Exercise details:
The answer must consist of every line in the data that contains "Google".
======== Stored data
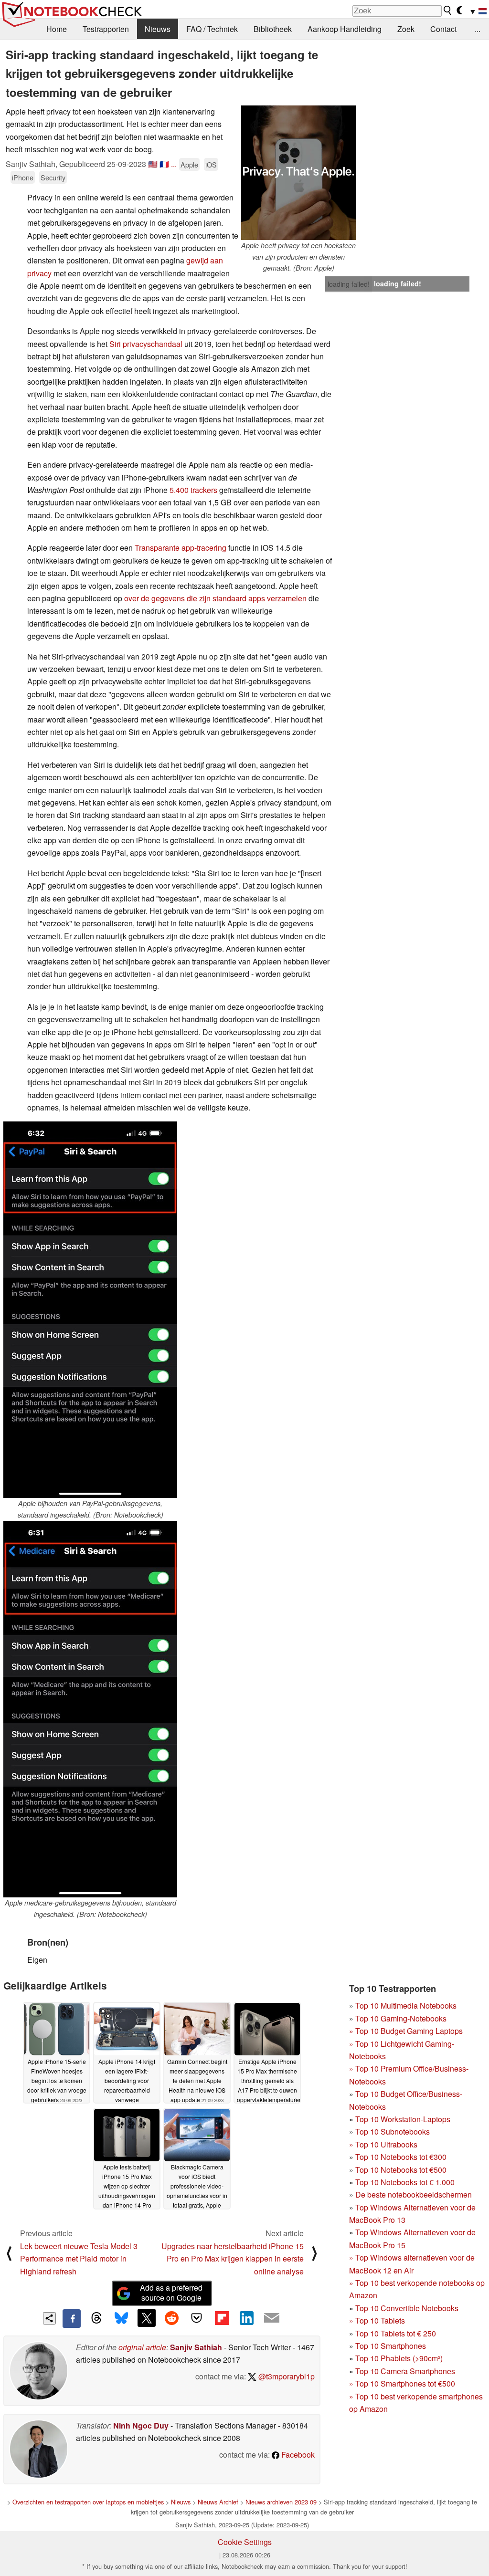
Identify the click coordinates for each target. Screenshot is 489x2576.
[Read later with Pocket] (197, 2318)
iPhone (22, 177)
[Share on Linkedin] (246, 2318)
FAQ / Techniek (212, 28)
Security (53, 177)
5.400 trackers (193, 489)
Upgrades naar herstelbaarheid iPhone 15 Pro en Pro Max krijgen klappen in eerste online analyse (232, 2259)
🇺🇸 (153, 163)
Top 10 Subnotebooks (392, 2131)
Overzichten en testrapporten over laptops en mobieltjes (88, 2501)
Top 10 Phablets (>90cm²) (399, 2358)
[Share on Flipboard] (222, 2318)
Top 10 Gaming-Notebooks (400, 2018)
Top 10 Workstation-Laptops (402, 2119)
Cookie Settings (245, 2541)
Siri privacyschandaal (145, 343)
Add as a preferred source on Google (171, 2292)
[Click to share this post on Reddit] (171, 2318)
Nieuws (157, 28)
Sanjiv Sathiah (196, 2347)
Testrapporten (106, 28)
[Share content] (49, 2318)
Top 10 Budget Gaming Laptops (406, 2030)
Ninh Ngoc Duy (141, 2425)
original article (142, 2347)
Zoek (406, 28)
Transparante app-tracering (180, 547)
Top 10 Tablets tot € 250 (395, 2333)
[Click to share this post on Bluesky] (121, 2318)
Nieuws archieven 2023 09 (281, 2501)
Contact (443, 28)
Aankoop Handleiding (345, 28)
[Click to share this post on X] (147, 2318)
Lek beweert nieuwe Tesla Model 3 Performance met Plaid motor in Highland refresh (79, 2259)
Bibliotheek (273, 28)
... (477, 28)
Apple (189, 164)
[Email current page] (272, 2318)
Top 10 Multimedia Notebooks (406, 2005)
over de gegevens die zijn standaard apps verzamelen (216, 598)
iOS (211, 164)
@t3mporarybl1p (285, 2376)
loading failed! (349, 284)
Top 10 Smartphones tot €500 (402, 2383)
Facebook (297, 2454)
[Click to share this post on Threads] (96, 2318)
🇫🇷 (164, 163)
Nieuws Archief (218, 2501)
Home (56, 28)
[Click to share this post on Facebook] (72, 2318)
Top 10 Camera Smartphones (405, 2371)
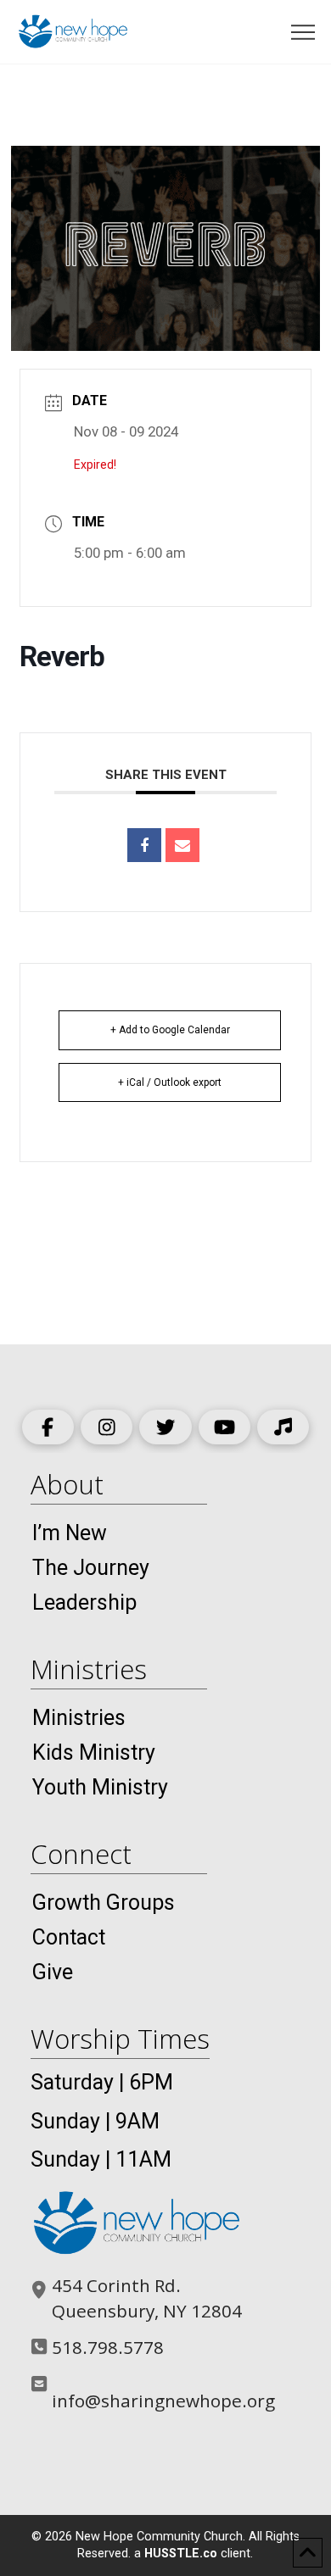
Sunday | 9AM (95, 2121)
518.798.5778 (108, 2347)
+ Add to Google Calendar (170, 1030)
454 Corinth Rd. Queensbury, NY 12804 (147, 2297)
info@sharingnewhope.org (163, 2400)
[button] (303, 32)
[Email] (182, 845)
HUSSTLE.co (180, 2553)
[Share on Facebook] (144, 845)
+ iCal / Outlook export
================
The answer:
Add as a preferred source on Google (171, 2292)
+ Add to Google Calendar (170, 1030)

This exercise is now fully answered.